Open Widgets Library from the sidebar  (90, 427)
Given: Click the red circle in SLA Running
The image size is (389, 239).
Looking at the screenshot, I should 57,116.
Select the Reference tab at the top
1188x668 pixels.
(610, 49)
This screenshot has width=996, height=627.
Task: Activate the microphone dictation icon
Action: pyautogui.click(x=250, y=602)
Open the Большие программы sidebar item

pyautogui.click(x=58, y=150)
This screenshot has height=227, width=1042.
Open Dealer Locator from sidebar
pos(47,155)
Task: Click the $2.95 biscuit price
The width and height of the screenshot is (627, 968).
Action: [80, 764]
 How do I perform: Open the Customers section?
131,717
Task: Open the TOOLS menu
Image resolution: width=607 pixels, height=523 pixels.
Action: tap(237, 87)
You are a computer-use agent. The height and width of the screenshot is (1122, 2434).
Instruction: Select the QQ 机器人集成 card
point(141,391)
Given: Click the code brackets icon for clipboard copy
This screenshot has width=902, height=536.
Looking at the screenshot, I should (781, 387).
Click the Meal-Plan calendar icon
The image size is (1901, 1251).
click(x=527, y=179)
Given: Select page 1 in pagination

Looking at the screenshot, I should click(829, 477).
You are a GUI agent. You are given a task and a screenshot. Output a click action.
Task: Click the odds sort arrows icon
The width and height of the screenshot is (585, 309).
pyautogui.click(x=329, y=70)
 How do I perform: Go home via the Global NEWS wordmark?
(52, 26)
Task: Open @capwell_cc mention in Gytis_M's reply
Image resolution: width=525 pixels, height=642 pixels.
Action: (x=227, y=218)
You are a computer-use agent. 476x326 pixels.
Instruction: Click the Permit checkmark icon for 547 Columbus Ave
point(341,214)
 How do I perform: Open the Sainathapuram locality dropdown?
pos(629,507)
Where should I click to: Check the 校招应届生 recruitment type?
___
• [REQUIRED TASK]: Copy the part of the material that opens with the line containing "Given: Click the code" and closes with the line containing "Action: (x=227, y=218)", reproducing each line without any change.

• [FINISHED EXERCISE]:
Given: Click the code brackets icon for clipboard copy
This screenshot has width=902, height=536.
Looking at the screenshot, I should (781, 387).
Click the Meal-Plan calendar icon
The image size is (1901, 1251).
click(x=527, y=179)
Given: Select page 1 in pagination

Looking at the screenshot, I should click(829, 477).
You are a GUI agent. You are given a task and a screenshot. Output a click action.
Task: Click the odds sort arrows icon
The width and height of the screenshot is (585, 309).
pyautogui.click(x=329, y=70)
 How do I perform: Go home via the Global NEWS wordmark?
(52, 26)
Task: Open @capwell_cc mention in Gytis_M's reply
Image resolution: width=525 pixels, height=642 pixels.
Action: (x=227, y=218)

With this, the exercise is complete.